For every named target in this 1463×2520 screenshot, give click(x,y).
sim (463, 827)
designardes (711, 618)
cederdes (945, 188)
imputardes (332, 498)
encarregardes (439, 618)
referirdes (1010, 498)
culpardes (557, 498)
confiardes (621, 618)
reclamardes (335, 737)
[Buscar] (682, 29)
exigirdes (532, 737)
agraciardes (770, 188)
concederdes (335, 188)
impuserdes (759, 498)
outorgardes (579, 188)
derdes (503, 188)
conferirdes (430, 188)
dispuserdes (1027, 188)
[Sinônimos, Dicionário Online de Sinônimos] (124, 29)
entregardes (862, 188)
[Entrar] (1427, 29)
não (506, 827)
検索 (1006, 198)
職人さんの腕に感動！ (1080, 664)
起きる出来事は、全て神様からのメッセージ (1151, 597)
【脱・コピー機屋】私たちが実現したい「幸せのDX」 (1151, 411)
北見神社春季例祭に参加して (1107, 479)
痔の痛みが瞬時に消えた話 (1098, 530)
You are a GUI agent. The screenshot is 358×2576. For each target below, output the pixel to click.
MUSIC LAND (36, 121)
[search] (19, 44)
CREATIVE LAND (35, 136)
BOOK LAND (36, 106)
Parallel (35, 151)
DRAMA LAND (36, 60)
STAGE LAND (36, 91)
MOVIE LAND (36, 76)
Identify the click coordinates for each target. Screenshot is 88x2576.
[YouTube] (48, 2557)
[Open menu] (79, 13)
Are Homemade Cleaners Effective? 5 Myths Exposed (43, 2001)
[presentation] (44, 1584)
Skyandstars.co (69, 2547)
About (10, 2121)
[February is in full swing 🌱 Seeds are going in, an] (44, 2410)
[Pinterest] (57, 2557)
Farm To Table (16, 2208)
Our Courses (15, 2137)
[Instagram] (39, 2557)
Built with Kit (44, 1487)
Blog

## PROBLEM
Across the material, report every line that has the word "target".

## TASK SOLUTION
For every named target in this 1463×2520 screenshot, give click(x,y).
You are a GUI agent. The screenshot is 358×2576. For each target below, output the pixel to click.
Identify the click coordinates for each target. Screenshot is 88x2576.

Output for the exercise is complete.